Different Patterns of Strain Accumulation Across a Subduction Earthquake Segment Boundary Located at Mejillones Peninsula, N-Chile

Mejillones Peninsula of Northern Chile has been recognised as the surface expression of a major segment boundary for large subduction earthquakes. A sharp northern boundary of the 1995 rupture surface along the subduction interface is delineated underneath Mejillones Peninsula by the aftershock distribution. Additionally the b-value distribution on the fault plane defines a major asperity close to the segment boundary.

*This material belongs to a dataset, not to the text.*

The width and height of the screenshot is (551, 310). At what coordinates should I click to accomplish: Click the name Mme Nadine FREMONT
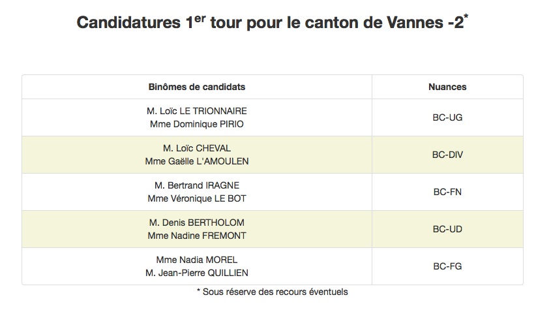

The 1995 Mw=8.0 Antofagasta earthquake propagated southward after nucleating close to the segment boundary and the initial rupture was potentially accelerated by the existence of an asperity located on the seismogenic interface about 10-15 km southwest of the NEIC location. Comparing the coastal uplift signal and the strain accumulation pattern of active faults north and south of this segment boundary provides insight into the role of the subduction zone earthquake cycle in shaping the forearc crust and how changes in material properties on the seismogenic interface influence the strain accumulation along faults at the surface. In this study we present the uplift history of two Pleistocene sets of beach ridges exposed in the Mejillones Graben. The uplift history north of the segment boundary is continuous since 400 ky, whereas the uplift history south of it shows discontinuous uplift comprising phases of subsidence for the same period of time. Comparing incremental uplift rates with the mean uplift rates published for the area we find large discrepancies for the uplift south of the segment boundary, demonstrating that averaged rates do not reflect all of the processes leading to coastal uplift. Investigating slip rates of normal faults we find a slow but linearly evolving strain accumulation since 400 ky north of the segment boundary. South of it the strain accumulation pattern is episodic and comprises periods of non deformation. Additionally the fault pattern south of the segment is governed by at least three different kinematic regimes in the last 400 ky. Comparing the surface structures with the structures mapped on the seismogenic interface we propose that the existence of asperities on the interface correlating with material heterogeneities influences the strain accumulation pattern of surface faults and causes complex fault patterns and discontinuities in deformation rate. In the absence of asperities on the interface north of the segment boundary deformation rates and coastal uplift seems to be continuous on the timescale of 400 ky.